--- Records provided Enclosed Below ---

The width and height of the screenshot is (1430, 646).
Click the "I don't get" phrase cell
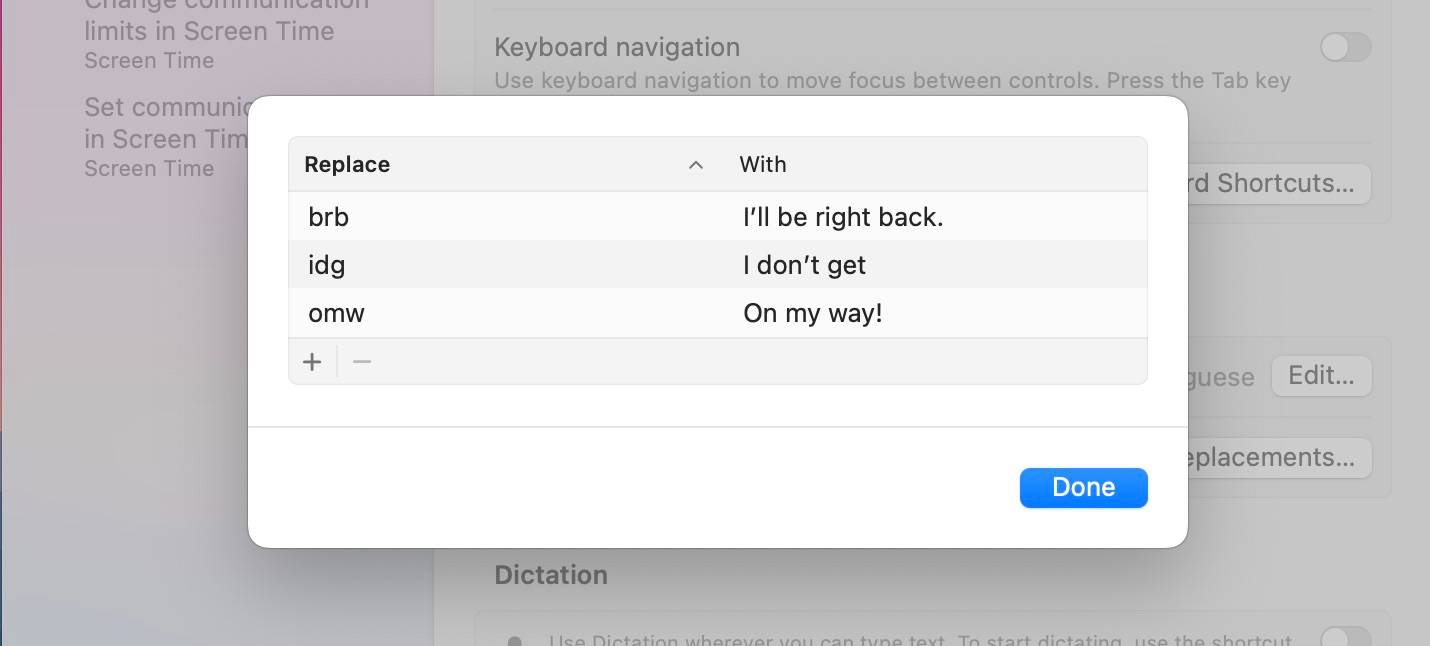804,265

--- End of Enclosed Records provided ---
--- Records provided Enclosed Below ---

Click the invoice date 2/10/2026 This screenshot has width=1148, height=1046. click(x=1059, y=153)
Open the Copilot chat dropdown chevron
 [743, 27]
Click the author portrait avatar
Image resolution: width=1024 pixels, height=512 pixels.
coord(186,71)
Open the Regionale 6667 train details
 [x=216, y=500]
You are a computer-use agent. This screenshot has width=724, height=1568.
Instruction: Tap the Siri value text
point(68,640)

--- End of Enclosed Records provided ---

Task requirements: Tell how many lines above include "This", and add no other text.

Result below: 2